[REQUIREMENT]: Could you transcribe every entry below exactly, leaving out the pictures?

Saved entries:
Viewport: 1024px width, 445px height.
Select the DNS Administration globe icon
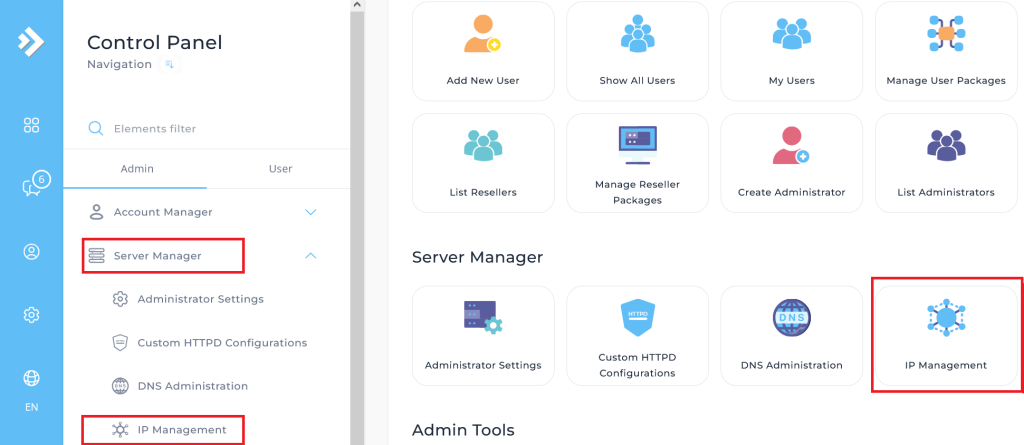791,318
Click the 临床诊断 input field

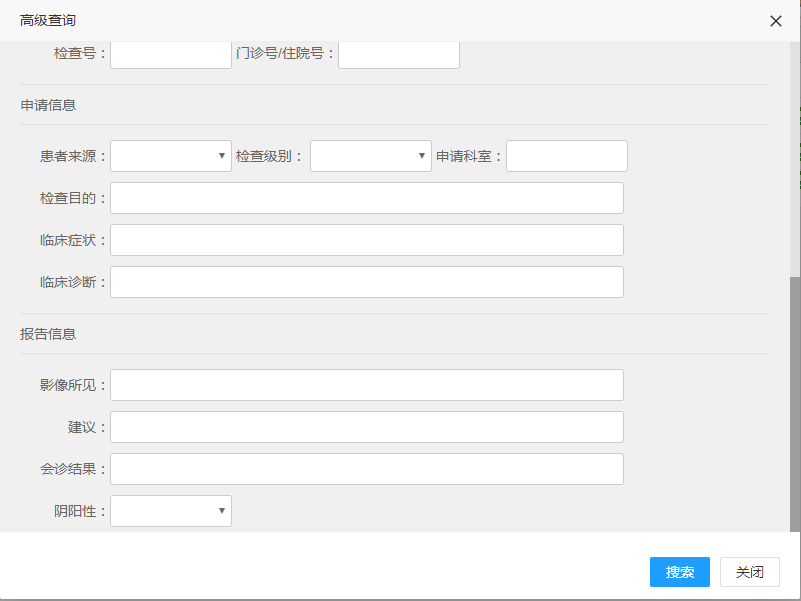(x=366, y=282)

[SOLUTION TO THIS EXERCISE]:
Viewport: 1024px width, 445px height.
Select the DNS Administration globe icon
791,318
Click the 临床诊断 input field

(x=366, y=282)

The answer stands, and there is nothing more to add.